ブロックチェーンを無視するのは、全ての企業にとって危険――ガートナーが調査結果を発表:ブロックチェーン、4割以上の日本企業が既に取り組んでいる
ガートナー ジャパンは、ブロックチェーンへの取り組み状況に関する調査結果を発表した。同社は、ブロックチェーンに取り組まないIT部門のほとんどが、2021年までに自社のデジタルビジネスをリードできないとしており、取り組みを開始すべきと主張する。
ガートナー ジャパン(以下、ガートナー)は2018年4月5日、ブロックチェーンへの取り組み状況に関する調査結果を発表した。この調査は従業員数500人以上の日本企業を対象に、2018年2月に実施した。その結果、42.6%の企業が何らかの形でブロックチェーンに取り組んでいることが分かった。
ガートナーは、ブロックチェーンについて、デジタルビジネス向けの新技術の中でも、低コストで信頼性の高いやりとりを可能にする点で、AI(人工知能)やIoT(Internet of Things)などと性質が異なるとしている。将来社会を変貌させ、企業活動に大きな影響を及ぼす可能性を秘めていることから、ブロックチェーンを検討する企業が増えていると分析する。
同社では、ブロックチェーンについて次のような展望を発表している。
「新しい技術群の一角を占めるブロックチェーンへの理解や試行を進めないIT部門のほとんどが、2021年までに自社のデジタルビジネスに向けた活動をリードできない状況に陥る」
ガートナーは、デジタルビジネスを進めるには主要な新技術を網羅的に理解することが必要だとしている。同社によると、既に7割を超える日本企業がデジタルビジネスに取り組んでおり、IT部門はもとより、企業戦略部門やビジネス部門でも、新技術の動向に敏感になっているという。そのため、社内の技術部門がブロックチェーンへの取り組みを開始していなければ、ビジネス部門は社外に頼ることになってしまう。技術部門は、自社のデジタルビジネスを技術面から支援し、リードするために、ブロックチェーンの理解を社内に広げ、取り組みを継続的に進めることが必要だと主張する。
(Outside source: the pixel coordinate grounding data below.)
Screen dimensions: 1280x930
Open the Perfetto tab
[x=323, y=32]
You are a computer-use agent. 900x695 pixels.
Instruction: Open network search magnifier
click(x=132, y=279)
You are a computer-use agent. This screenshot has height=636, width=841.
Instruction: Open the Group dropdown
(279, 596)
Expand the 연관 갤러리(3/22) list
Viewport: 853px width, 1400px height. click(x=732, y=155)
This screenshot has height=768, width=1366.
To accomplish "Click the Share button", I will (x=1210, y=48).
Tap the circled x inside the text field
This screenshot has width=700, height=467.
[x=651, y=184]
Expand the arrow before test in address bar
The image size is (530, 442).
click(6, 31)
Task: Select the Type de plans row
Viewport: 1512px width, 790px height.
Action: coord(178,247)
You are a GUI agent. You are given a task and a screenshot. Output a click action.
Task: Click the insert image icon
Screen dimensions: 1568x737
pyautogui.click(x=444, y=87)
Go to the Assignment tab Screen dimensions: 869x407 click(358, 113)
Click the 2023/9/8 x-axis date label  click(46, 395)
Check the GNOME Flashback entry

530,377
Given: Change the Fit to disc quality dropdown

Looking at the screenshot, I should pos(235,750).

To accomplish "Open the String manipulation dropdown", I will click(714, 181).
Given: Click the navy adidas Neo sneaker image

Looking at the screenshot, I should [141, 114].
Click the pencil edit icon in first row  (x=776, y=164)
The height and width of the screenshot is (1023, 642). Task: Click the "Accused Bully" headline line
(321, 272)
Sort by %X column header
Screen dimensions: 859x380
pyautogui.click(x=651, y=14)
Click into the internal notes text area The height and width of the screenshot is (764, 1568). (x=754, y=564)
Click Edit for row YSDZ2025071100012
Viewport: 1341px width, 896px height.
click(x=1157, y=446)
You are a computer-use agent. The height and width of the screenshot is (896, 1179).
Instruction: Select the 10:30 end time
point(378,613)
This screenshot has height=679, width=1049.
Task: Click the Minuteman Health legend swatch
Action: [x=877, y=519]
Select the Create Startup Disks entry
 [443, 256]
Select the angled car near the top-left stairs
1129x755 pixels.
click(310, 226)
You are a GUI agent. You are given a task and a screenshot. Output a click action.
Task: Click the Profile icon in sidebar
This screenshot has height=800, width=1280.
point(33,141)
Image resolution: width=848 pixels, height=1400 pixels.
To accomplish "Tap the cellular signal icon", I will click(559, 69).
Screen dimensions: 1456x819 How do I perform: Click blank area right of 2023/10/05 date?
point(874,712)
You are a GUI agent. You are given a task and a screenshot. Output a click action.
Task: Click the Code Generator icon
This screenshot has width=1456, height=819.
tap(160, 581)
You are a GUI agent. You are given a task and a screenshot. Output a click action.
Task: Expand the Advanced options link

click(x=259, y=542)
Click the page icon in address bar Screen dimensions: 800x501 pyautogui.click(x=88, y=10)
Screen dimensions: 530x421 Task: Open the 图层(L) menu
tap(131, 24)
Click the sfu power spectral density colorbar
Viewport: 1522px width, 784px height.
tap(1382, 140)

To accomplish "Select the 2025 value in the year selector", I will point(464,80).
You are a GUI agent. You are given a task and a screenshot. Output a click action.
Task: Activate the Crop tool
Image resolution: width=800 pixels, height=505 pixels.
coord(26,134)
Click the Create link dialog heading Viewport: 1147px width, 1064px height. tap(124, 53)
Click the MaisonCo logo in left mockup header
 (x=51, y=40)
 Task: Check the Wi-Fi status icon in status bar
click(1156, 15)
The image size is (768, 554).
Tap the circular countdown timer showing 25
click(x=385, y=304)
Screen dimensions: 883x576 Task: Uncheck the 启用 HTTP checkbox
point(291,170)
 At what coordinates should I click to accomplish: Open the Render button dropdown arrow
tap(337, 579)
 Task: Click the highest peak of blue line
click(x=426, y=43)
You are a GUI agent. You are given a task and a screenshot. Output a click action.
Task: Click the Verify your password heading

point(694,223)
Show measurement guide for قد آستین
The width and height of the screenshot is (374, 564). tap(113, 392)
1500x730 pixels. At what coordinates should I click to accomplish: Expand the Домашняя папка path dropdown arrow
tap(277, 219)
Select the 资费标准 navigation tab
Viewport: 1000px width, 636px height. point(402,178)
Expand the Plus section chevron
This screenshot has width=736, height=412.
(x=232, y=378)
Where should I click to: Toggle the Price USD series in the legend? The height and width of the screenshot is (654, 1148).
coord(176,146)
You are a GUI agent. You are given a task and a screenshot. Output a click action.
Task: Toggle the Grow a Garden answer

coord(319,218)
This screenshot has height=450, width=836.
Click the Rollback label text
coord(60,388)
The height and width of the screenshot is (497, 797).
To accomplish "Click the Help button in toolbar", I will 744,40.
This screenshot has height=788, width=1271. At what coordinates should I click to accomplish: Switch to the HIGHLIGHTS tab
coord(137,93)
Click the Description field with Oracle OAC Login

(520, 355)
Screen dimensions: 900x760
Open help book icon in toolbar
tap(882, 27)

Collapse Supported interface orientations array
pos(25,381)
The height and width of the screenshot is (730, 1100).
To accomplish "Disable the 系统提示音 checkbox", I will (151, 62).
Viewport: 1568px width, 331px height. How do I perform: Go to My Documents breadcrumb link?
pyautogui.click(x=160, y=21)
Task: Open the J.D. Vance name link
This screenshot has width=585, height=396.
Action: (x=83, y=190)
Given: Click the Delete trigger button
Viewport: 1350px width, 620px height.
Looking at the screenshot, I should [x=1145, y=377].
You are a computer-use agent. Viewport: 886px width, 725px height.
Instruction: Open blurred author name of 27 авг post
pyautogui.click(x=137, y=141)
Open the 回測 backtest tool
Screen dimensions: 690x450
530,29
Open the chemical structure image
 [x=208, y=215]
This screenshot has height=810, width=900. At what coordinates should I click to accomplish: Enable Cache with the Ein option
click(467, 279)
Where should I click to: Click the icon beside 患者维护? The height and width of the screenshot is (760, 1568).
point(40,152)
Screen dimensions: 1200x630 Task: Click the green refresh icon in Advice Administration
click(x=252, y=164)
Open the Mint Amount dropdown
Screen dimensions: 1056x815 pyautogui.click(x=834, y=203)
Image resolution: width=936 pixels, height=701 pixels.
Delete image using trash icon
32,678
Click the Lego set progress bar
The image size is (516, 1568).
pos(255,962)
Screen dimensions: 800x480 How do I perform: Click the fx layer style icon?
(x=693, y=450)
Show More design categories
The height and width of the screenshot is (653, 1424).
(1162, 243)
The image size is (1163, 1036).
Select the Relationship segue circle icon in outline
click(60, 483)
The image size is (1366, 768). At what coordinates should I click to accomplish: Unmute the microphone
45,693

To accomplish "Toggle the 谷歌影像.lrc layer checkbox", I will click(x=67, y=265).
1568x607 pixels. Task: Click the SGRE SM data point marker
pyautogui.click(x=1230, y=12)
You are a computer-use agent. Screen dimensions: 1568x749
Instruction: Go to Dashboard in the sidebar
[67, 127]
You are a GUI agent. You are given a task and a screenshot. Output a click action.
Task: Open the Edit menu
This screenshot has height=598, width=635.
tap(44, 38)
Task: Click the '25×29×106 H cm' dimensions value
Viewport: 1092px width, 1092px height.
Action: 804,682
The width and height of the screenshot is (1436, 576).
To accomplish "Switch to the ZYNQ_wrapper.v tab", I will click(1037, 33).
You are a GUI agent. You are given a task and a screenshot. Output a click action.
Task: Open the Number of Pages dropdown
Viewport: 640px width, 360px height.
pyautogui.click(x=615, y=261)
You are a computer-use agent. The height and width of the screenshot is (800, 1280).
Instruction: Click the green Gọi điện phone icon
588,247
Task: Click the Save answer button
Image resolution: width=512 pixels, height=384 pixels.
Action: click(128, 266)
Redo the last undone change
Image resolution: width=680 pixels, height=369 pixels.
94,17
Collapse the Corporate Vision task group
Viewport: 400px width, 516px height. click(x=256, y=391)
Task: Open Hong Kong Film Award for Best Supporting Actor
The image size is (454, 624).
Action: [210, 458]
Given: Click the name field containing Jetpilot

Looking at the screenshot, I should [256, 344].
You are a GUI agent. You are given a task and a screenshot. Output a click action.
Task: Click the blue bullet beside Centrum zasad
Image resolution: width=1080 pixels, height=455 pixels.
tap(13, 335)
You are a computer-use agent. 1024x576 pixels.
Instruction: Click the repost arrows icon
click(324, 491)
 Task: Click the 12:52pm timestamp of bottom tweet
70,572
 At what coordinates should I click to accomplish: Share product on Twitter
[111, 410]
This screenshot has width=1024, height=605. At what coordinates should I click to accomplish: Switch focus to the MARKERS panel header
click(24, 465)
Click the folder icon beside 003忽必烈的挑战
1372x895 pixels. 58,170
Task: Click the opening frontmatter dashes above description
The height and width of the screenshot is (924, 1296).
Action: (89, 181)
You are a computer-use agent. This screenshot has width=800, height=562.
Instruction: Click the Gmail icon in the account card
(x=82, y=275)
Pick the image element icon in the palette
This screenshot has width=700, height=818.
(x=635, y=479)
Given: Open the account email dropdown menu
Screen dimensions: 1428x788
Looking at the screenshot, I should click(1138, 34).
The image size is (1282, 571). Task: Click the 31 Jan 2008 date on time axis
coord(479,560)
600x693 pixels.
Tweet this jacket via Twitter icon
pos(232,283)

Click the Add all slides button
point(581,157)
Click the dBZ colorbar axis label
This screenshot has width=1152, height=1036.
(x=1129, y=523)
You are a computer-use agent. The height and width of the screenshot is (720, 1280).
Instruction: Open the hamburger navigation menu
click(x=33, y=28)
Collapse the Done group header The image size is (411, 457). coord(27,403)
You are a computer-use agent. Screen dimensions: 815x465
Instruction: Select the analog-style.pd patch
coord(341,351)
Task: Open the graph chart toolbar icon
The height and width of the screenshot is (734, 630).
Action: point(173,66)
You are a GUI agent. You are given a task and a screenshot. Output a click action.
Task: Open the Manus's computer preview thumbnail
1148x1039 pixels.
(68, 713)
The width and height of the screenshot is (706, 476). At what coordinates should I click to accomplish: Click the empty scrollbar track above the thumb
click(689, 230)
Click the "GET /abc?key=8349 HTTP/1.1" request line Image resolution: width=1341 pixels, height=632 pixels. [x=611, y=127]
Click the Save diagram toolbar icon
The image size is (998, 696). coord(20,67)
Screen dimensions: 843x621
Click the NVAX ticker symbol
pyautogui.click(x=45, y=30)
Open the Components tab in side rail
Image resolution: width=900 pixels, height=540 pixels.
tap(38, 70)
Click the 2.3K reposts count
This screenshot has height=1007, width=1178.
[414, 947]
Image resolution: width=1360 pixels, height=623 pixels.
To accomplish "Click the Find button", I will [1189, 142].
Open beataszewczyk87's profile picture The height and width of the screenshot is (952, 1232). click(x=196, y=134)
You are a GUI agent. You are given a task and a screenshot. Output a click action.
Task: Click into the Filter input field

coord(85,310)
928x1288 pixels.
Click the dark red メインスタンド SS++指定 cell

「2023年までに3割以上の日本企業は、海外の大企業や技術に強みを持つグローバル企業が作り上げるブロックチェーンを用いたデジタルプラットフォームの影響を受けるようになる」
ブロックチェーンには、信頼度の高いやりとりを効率的に実施できるという側面がある。そのためガートナーは、ブロックチェーンを用いたデジタルプラットフォームが、今後国や業界の枠を超えて広がっていくと予測する。近い将来、一部の日本企業は、海外企業が主導するブロックチェーンを用いたデジタルプラットフォーム上でビジネスを進めることになると見ている。
ガートナー ジャパン リサーチ&アドバイザリ部門のバイスプレジデントを務める鈴木雅喜氏は、「3年以内にブロックチェーンに取り組む日本企業は、60%程度に達すると予測している。ブロックチェーンの応用から社会が変化することは、ほぼ間違いない。ただ、ブロックチェーンへの注目度は高いものの、『どう使えばいいのか分からない』『本当に取り組んでいくべきなのか』などの問い合わせも多く寄せられている。現在、日本企業はブロックチェーンにどのように取り組むべきか揺らいでいるというのが実情だ」という。
「多くの企業がブロックチェーンの技術的特徴やメリットの理解に苦慮している。まだ多くの部分が未知数とはいえ、ブロックチェーンを無視するのは、全ての企業にとって危険だ。企業は、ブロックチェーンへの取り組みを開始すべきだ。まずはブロックチェーンへの理解を社内に広げて、機会、リスク分析を進め、社内外に向けた活用機会を探索することが望ましい」(鈴木氏)
なお、今回の同社の調査によると、ブロックチェーンに取り組んでいないと回答した企業は39.4%、その他/分からないと回答した企業は13.4%だった。